BEGIN READING PASSAGE

Jenga Towers of Knowledge

This is how I'm coming to see knowledge. Hopefully this isn't my knowledge tower, because it looks like it's going down. Photo taken from:

“We can know only that we know nothing. And that is the highest degree of human wisdom.”

Leo Tolstoy, War and Peace

Some of the most fundamental concepts in human cognition are perception, understanding, and knowledge, I distinguish them mentally but why? Are they distinct concepts or different stages of the same process?

This is how I'm coming to see knowledge. Hopefully this isn't my knowledge tower, because it looks like it's going down.  Photo taken from:

This is how I’m coming to see knowledge. Hopefully this isn’t my knowledge tower, because it looks like it’s going down.
Photo taken from: here

Now that I am questioning everything, I am starting to see learning and the accumulation of knowledge as the progressive construction of a Jenga tower. When we are kids we are not very good at this – our understandings are constantly challenged and the tower falls down a lot. We see a four legged animal with a tail and call it a dog, our parents then correct us. This animal meows, it is therefore a cat. Then we go to the zoo and see a lion, which looks nothing like the cat at home, but we are told that that too is from the cat family.

END READING PASSAGE
BEGIN SOURCE DATA

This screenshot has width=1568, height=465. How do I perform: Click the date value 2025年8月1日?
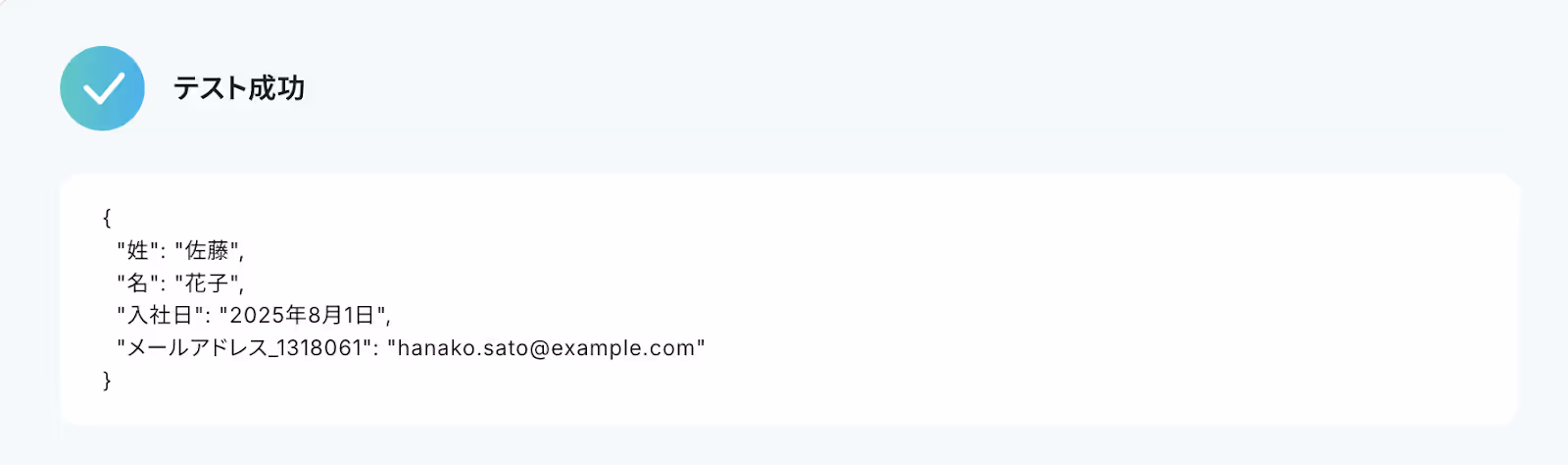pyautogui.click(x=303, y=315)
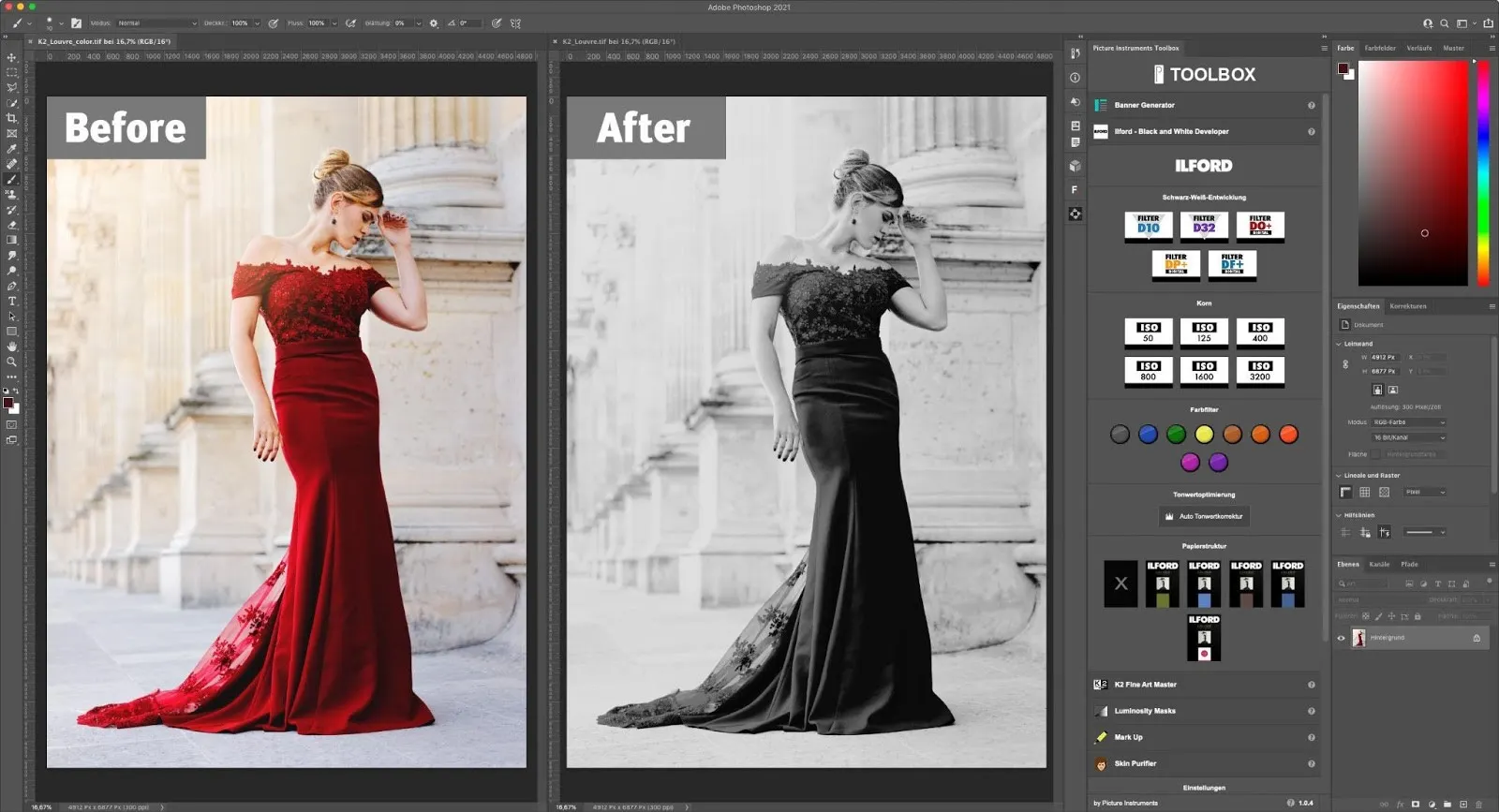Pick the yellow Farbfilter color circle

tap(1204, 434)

END SOURCE DATA

**STATED EXERCISE 1:**
In the Jenga tower text, which book is the opening quotation taken from?
**STATED EXERCISE 2:**
The Jenga tower text names some concepts as among the most fundamental in human cognition. List them all.

**COMPLETE OUTPUT 1:**
War and Peace, by Leo Tolstoy

**COMPLETE OUTPUT 2:**
Perception, understanding, knowledge